A menstruação como poder

O fluir do sangue menstrual tem como efeito colocar a mulher em uma situação diferenciada no grupo humano. Os poderes mágicos, atribuídos especificamente a este sangue que se manifesta regularmente, estão intimamente relacionados à vida e á morte. Por isto, quando menstrua, a mulher se encontra em uma situação liminar. Nessa condição sagrada, ela está em contato com um poder natural, cuja fonte não é o sangue em si. O que confere poder ao sangue menstrual é a simbologia relacionada com ele. Já explico!
Um evento que se origina de uma condição biológica, quando adquire um signifcado cultural, este passa a predominar, determinando como o fato biológico será inserido no campo de significados de cada comunidade, determinando seu valor.
Quando as mulheres sincronizaram a menstruação e se deram conta do poder que isso representava em uma situação determinada, podem ter se isolado para preservar este poder. Ao se retirarem do convívio social para a "tenda vermelha" ou "casa da lua", como eram chamadas as cabanas de menstruação, estabelecem a sacralidade e potencialidade deste evento.
A cada vez que uma mulher menstrua, ela entra em contato íntimo com a fonte deste poder, momento que a coloca novamente fora da estrutura social. Quando essas ocasiões são vividas de modo positivo pelo grupo, sua ocorrência tem como efeito uma renovação do contexto social. Apenas quando essa renovação é vivida como uma ameaça, o poder contido e explicitado nestes momentos é sentido como perigoso.
O perigo representado por uma situação carregada de poder é a sua potencialidade de irradiar-se para as regiões com as quais entra em contato. O perigo representado pelo contato com mulheres menstruantes era atribuído ao poder sagrado do qual o sangue era portador, poder este "de um tipo que é mais perigoso por estar vinculado com a lua e enraizado na natureza".

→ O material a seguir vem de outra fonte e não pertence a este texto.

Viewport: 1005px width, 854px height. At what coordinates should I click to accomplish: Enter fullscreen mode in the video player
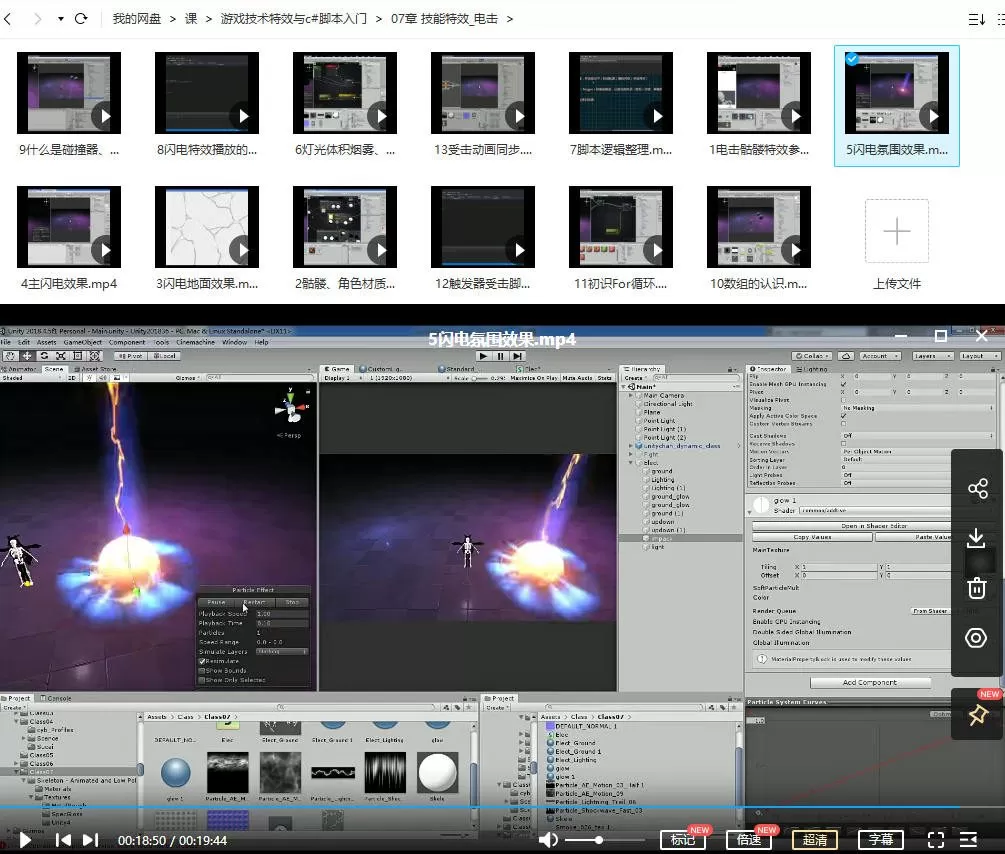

Os valores e crenças contidos e expressos nos mitos, lendas, arte, religião e ciência são, ao mesmo tempo, fundamento e consequência da articulação simbólica das ações. Os sistemas socias se formam e se mantêm através da ação de seus sujeitos.
"O mundo mítico é, primordialmente, o mundo da ação. Todas as ações são verdadeiros ritos, assim como os ritos são verdadeiras ações". (Tarcísio Moura)
Uma ação repetida se torna um rito, quando dá significado a uma experiência corporal. O siginificado é transmitido por meio do mito que, mantido e repetido por tempo suficiente, configura-se como crença, uma força energética que afeta nosso funcionamento bioquímico e, por consequência, nossa experiência. Os símbolos emergem e fundamentam-se em vivências corporais. Num processo de influência mútua, a cultura afeta nosso pensar, sendo que nossas crenças coletivas perpetuam a sociedade na qual vivemos.
Correspondências simbólicas são experiências acumuladas e partilhadas, qua se configuram como um campo unificado de significados, campo este que se organiza como um sistema de crenças. À medida que novos significados são criados, os anteriores vão recuando e se depositando nas camadas mais profundas da psique, formando o que foi denominado de inconsciente coletivo.
Ainda hoje, na Europa, acredita-se que se uma mulher menstruada entrar em uma cervejaria, a cerveja azeda. Quem já não ouviu dizer que a maionese desanda se for batida por uma mulher menstruada?! E quantas vezes você já ouviu dizer isto?